Ia mengungkap, buruh ingin Gubernur Jatim mengganti pengawas dan mengevaluasi kinerja Kepala Disnaker Jatim. Hal tersebut perlu dilakukan karena sejak tahun 2016, pengawas ketenagakerjaan ditarik ke Disnaker Provinsi sehingga Disnaker Kota/Kabupaten tidak memiliki pengawas.
"Ujung tombak penjaminan agar memastikan gak dipenuhi itu adalah pengawas. Saya rasa kepala dinasnya juga perlu evaluasi," jelasnya.
Berikutnya, ia juga menyoroti outsourcing yang memberi status hubungan kerja tidak jelas kepada karyawan.

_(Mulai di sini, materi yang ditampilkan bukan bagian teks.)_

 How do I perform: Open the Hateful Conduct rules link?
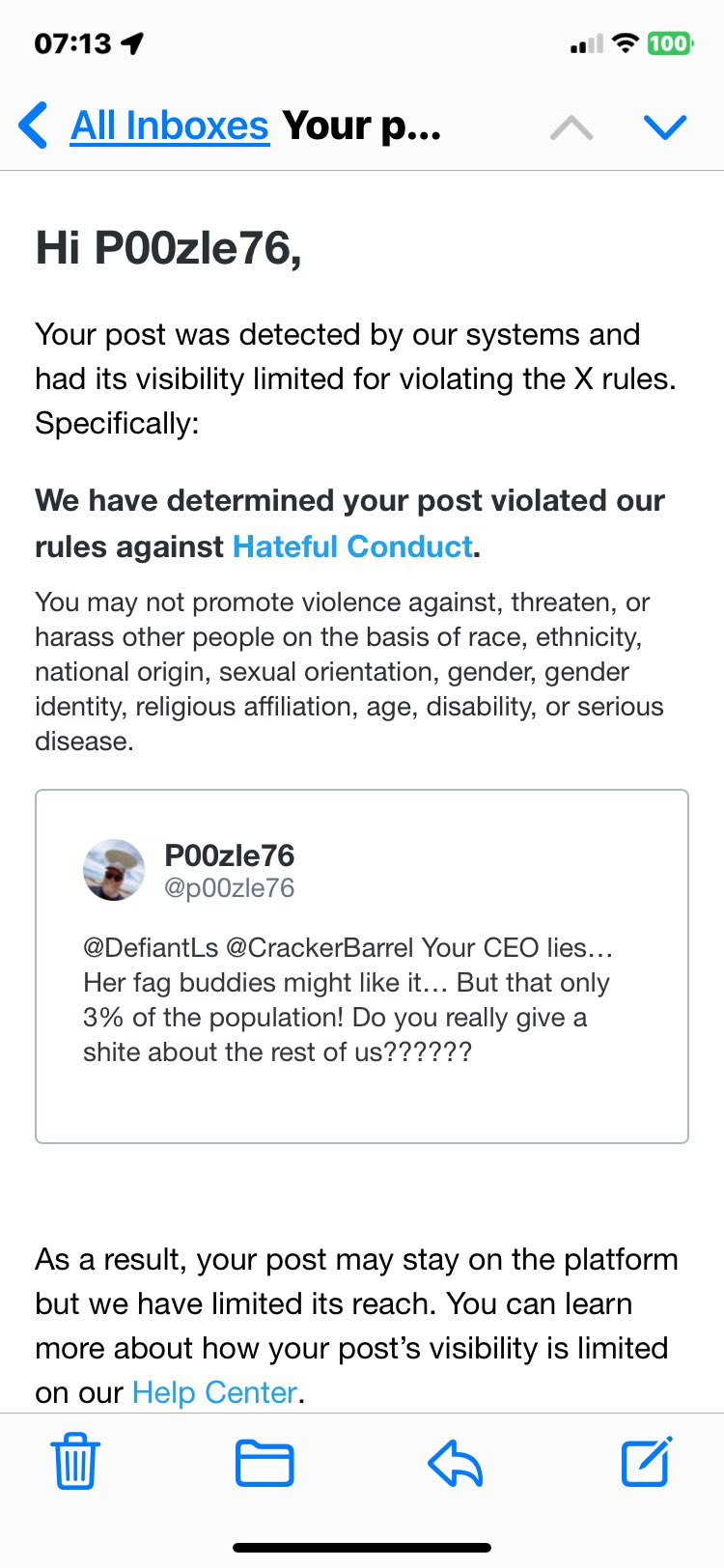(352, 546)
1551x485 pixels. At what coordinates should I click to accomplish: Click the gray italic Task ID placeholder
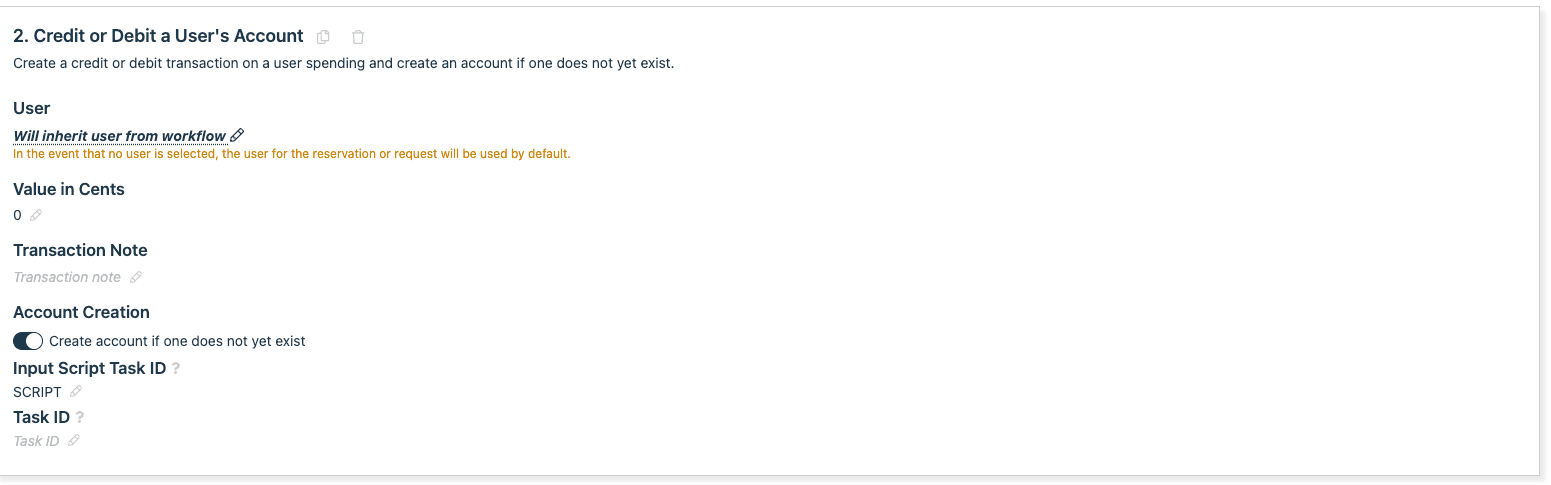click(36, 440)
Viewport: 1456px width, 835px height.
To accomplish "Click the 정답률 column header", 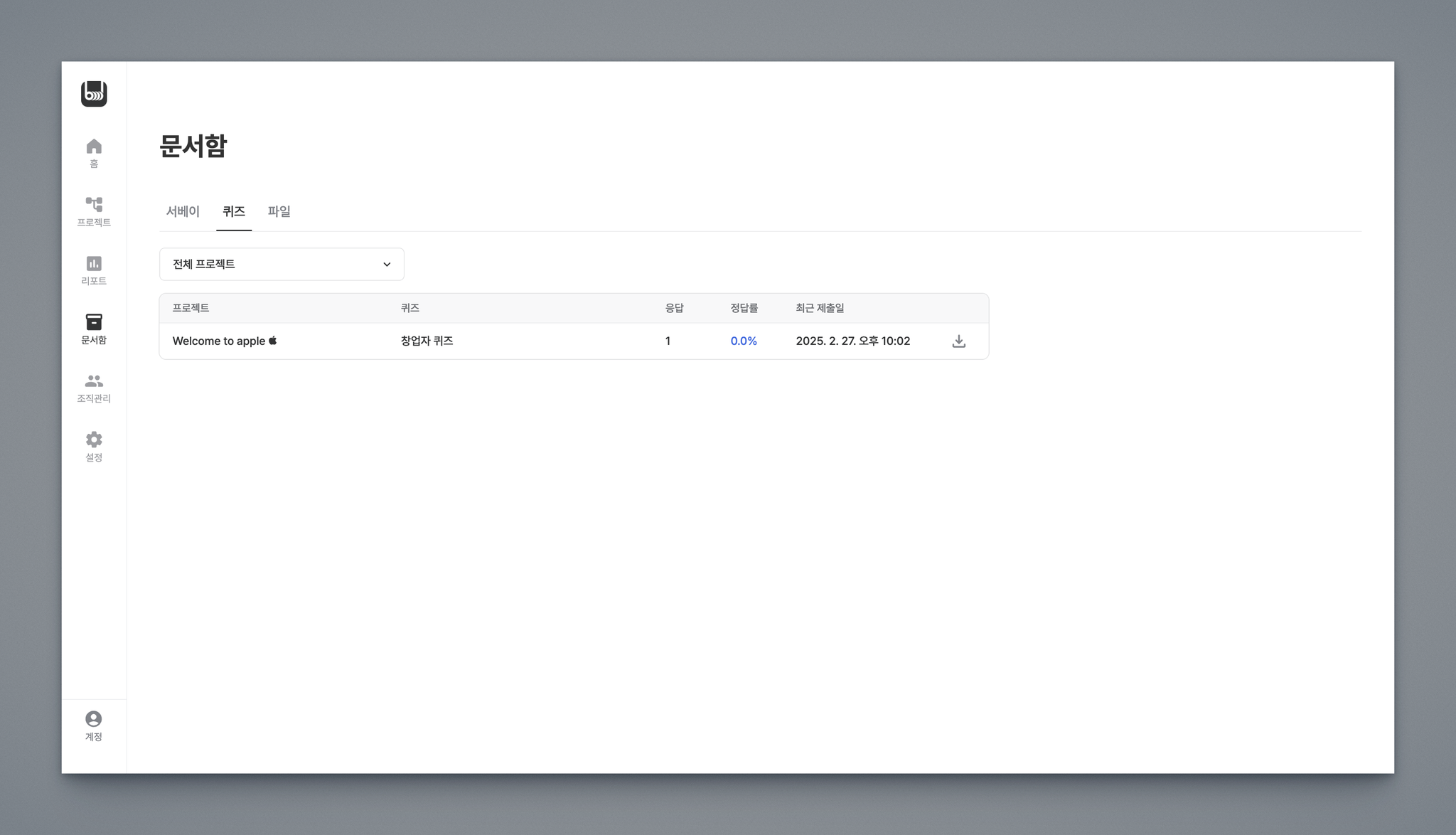I will pyautogui.click(x=744, y=308).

"Penyerahan sumber tenaga kerja di luar perusahaan. Jenis pekerjaan yang di outsourcing-kan yang sifatnya tetap, artinya outsourcing ini khusus pekerjaan penunjang. Tetapi pelaksanaan di lapangan, hampir semua pekerjaan yang bersifat tetap ini dipekerjakan oleh pekerja outsourcing," ujarnya.
Dirinya ingin outsourcing dihapuskan bukan hanya status hubungan kerja yang tidak jelas, tetapi juga karena upah yang diterima jauh di bawah UMK, sehingga mengancam kesejahteraan pekerja.

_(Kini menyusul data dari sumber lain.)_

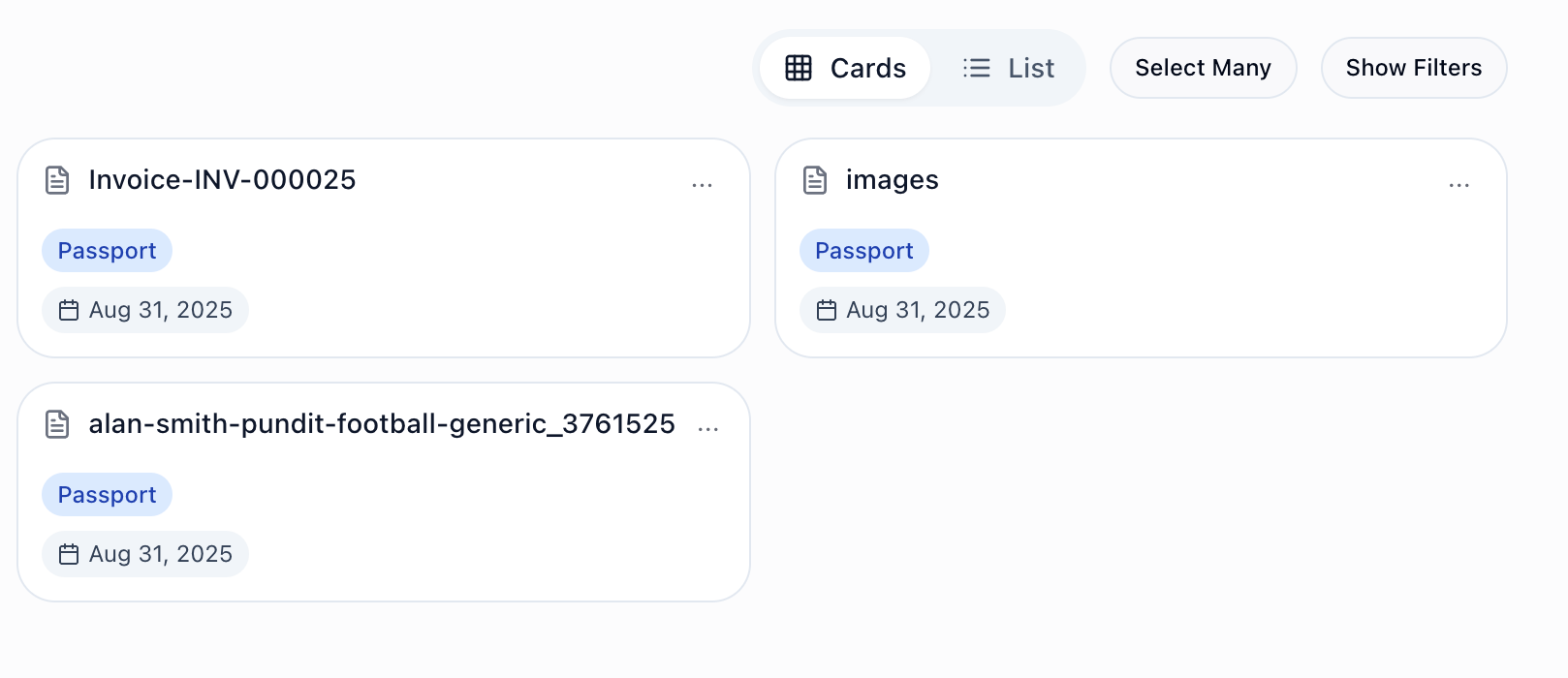The height and width of the screenshot is (678, 1568).
Task: Click the Passport tag on Invoice-INV-000025 card
Action: click(107, 251)
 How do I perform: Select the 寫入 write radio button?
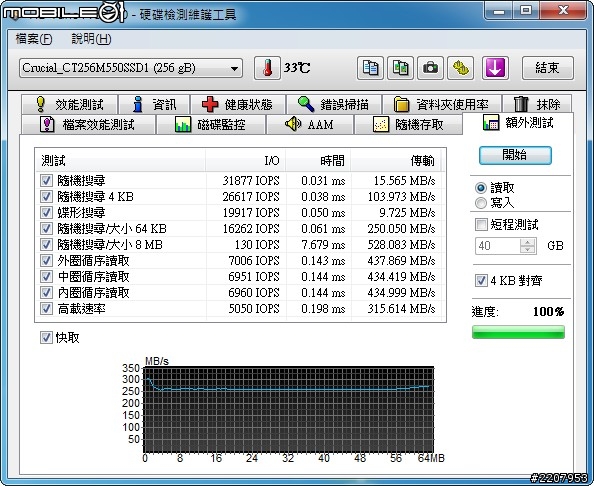[x=481, y=203]
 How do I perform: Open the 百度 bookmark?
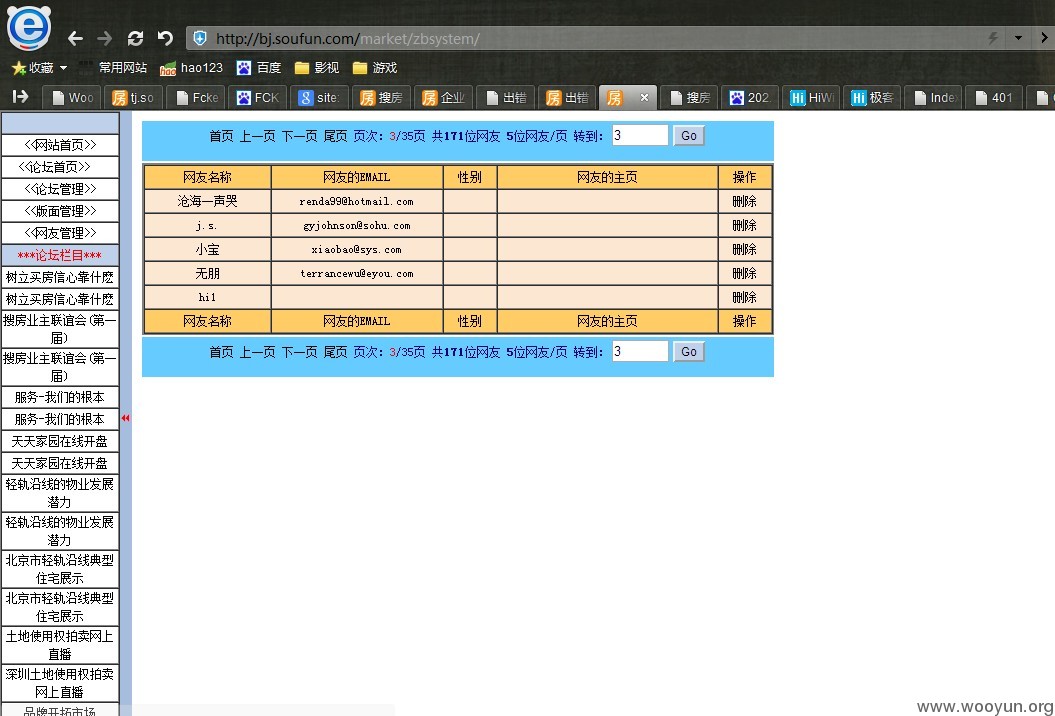coord(258,68)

"Jadi status hubungan kerjanya langsung kepada perusahaan si pemberi kerja. Nasib outsourcing ini miris, ketika terjadi kecelakaan kerja, perusahaan si pemberi kerja tidak bertanggung jawab, karena secara administratif bukan karyawan asli. Yaitu karyawan outsourcing," jelasnya.
Di akhir, Nuruddin Hidayat mengungkap pihak outsourcing sangat sulit ditemui karena tidak memiliki kantor. Akibatnya, pihak buruk mengalami kesusahan ketika menuntut pertanggungjawaban.